The aldolase family participates in cancerous metabolism and glycolysis and has three members: ALDOA, ALDOB, and ALDOC. Abnormal aldolase levels are closely associated with several tumor types. ALDOB successfully enhanced glucose uptake and aerobic glycolysis and significantly reduced mitochondrial oxidative phosphorylation in CRC. ALDOB also altered the response of traction force in CRC, which is closely associated with cancer metastasis during hypoxia. Therefore, elevated ALDOB levels could drive hypoxia and stiff substrate to promote aerobic glycolysis in CRC, further deepening our understanding of its role in CRC advancement from a biophysical standpoint34.

In hypoxia, GPI maintains glucose metabolism by redirecting the glucose from androgen/androgen receptor (AR)-dependent to hypoxia-induced glycolysis, attenuating chemotherapy efficacy in prostate cancer. However, GPI transcription is suppressed by AR during hypoxia. When GPI was inhibited, therapeutic resistance under hypoxia was reduced, and enzalutamide efficacy was increased35. Upregulated glycolysis could improve organ tolerance to hypoxia.
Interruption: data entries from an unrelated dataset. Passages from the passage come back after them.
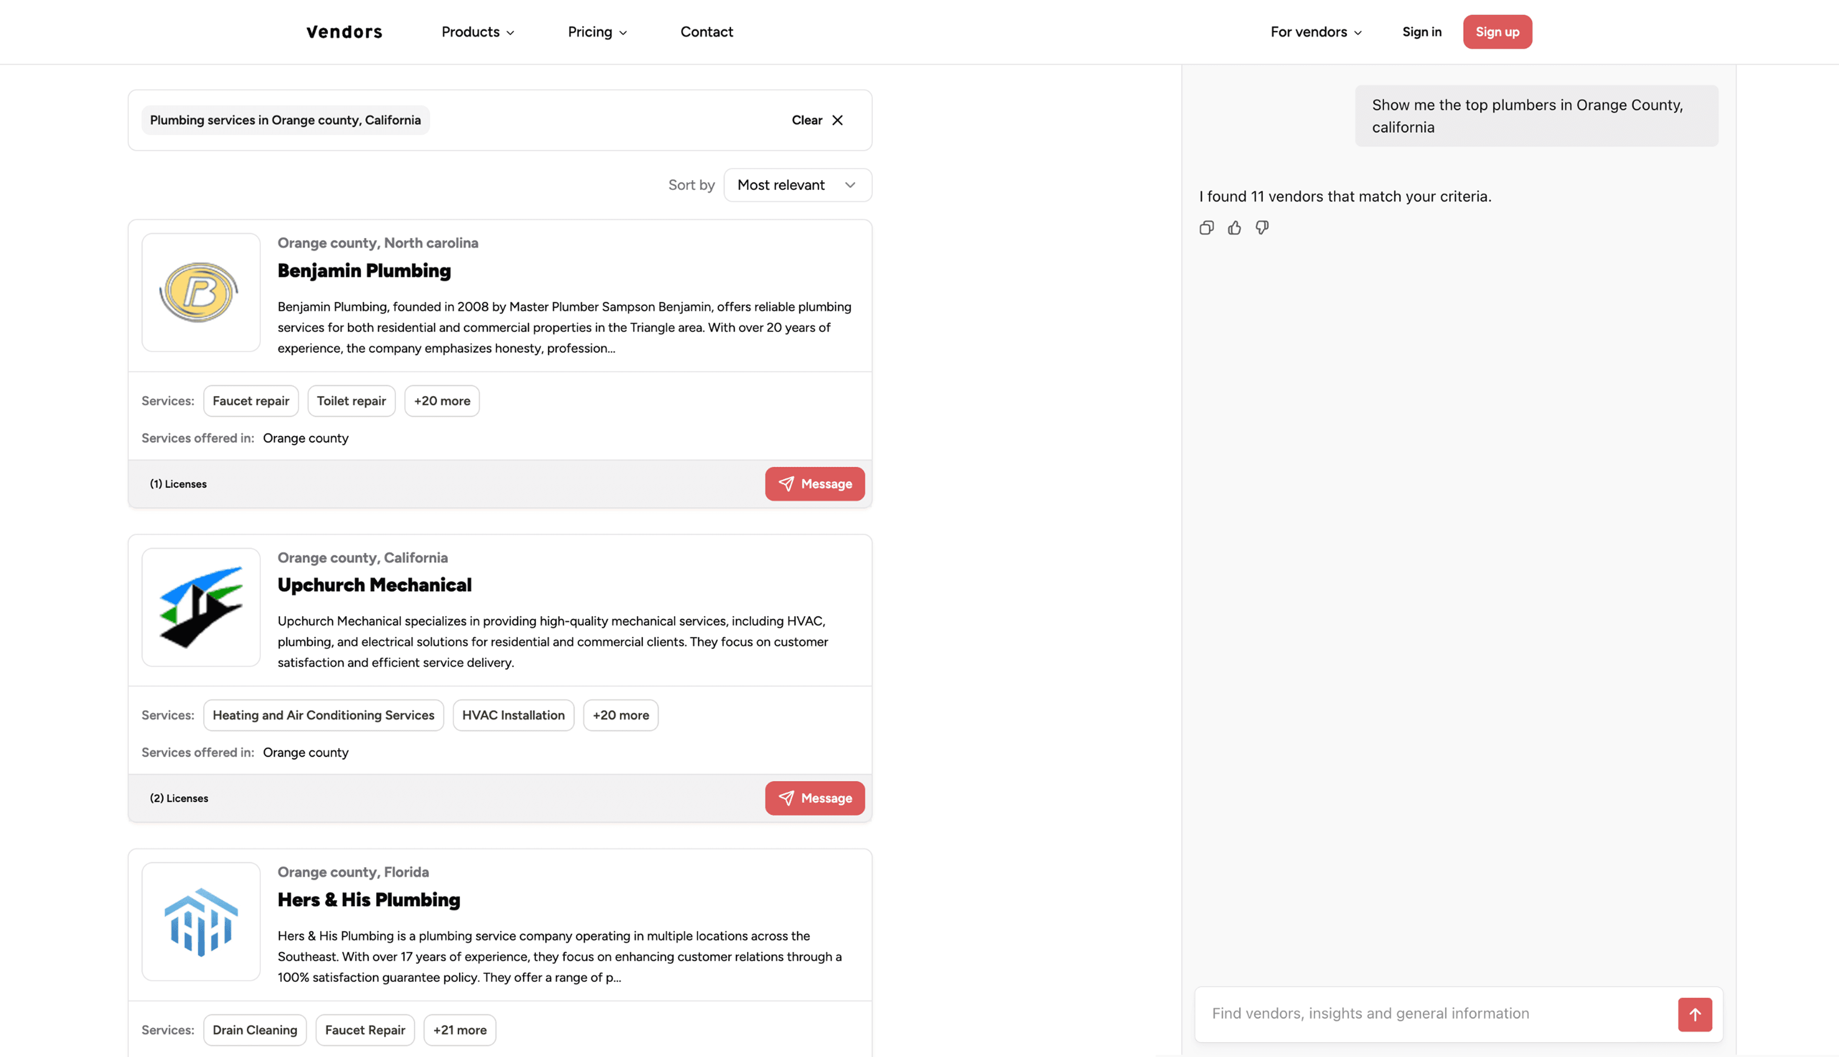Screen dimensions: 1839x1057
Task: Click the chat input field
Action: pyautogui.click(x=1438, y=1013)
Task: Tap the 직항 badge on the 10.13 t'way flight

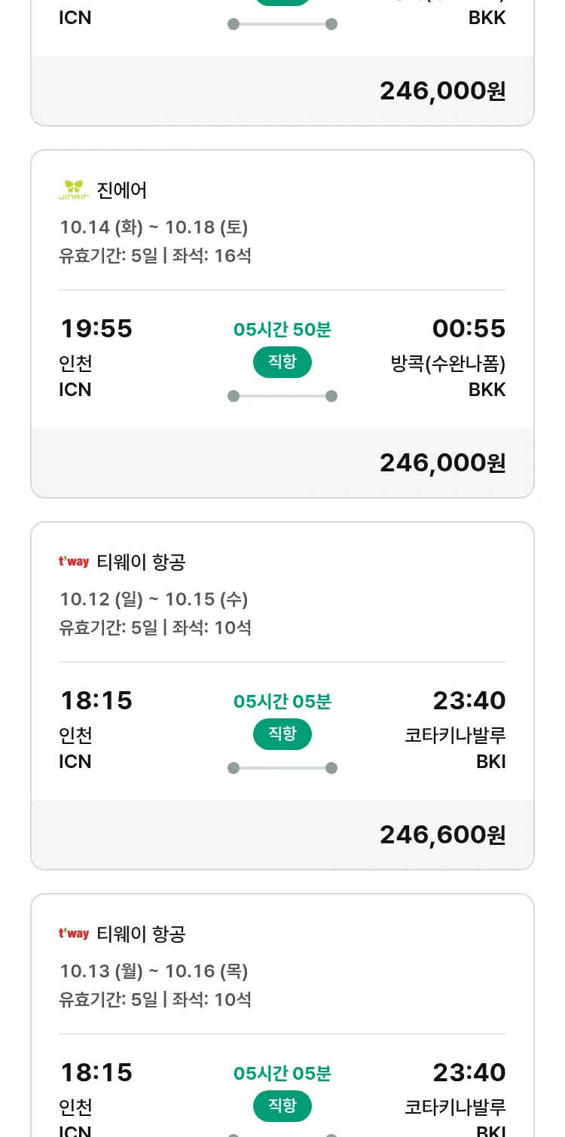Action: pyautogui.click(x=282, y=1106)
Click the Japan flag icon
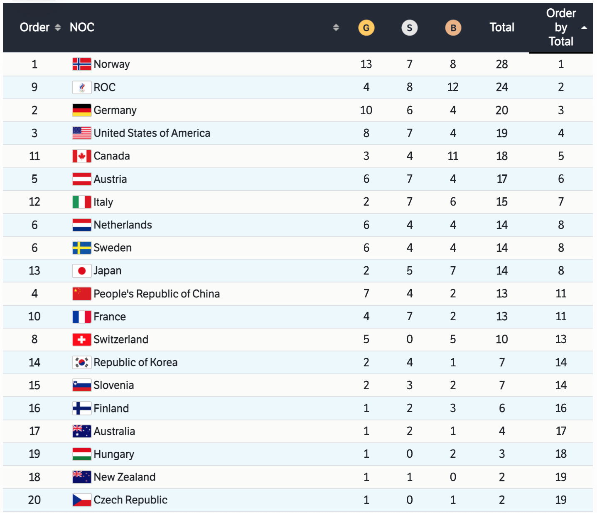The image size is (597, 513). [x=81, y=271]
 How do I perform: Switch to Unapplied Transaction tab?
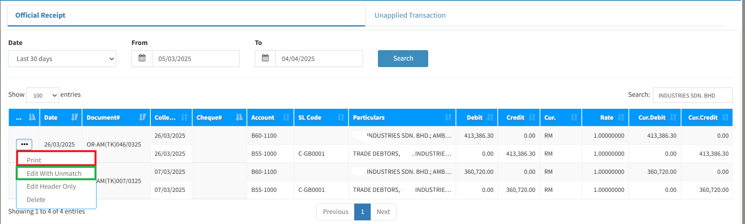[410, 15]
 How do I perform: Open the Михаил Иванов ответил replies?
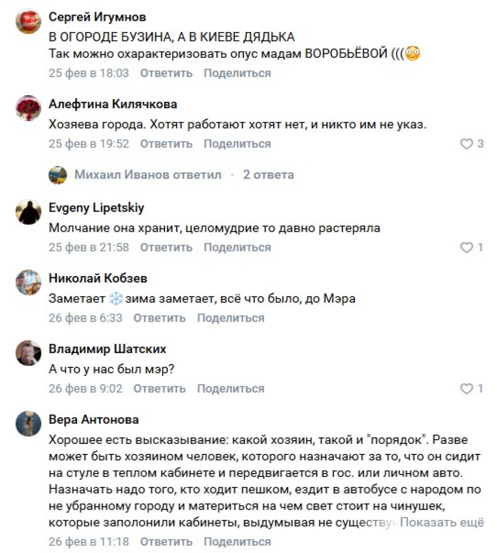point(148,175)
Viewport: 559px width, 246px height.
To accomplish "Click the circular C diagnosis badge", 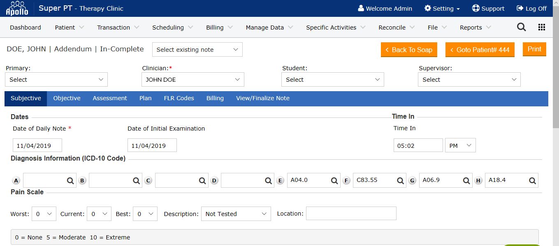I will [148, 180].
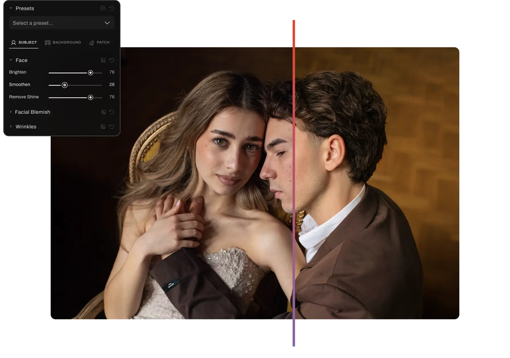
Task: Click the Smoothen slider handle
Action: (65, 85)
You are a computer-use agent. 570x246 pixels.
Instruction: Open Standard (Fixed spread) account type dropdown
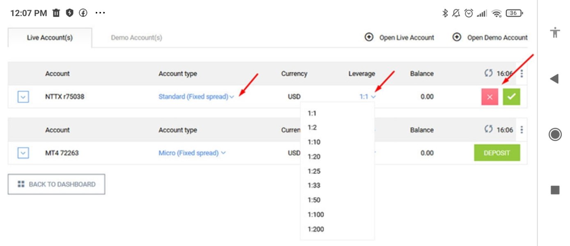tap(196, 97)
Therefore, suppressing glycolysis-related enzyme activity and energy metabolism might be a promising treatment strategy for malignant tumors. One study showed that esculetin could disturb glucose metabolism by binding with GPI, playing an antitumor role34.

Altogether, we have shown that hypoxia is closely prognostically associated with CRC and constructed an easy-to-use six HRG signature that is strongly associated with the tumor microenvironment in CRC. Furthermore, we used multiple datasets in order to compensate for the limitations of the individual datasets. This risk signature was an independent risk factor for predicting OS in both TCGA and GEO CRC cohorts. The COX algorithms have limited capabilities and can be supplemented with artificial intelligence algorithms. The DEGs between low and high-risk CRC groups were associated with TICs and immune-related genes. Our study provides a novel six HRG signature for predicting the overall prognosis of CRC patients and provides a robust basis for future studies on the relationship between HRGs and immunity.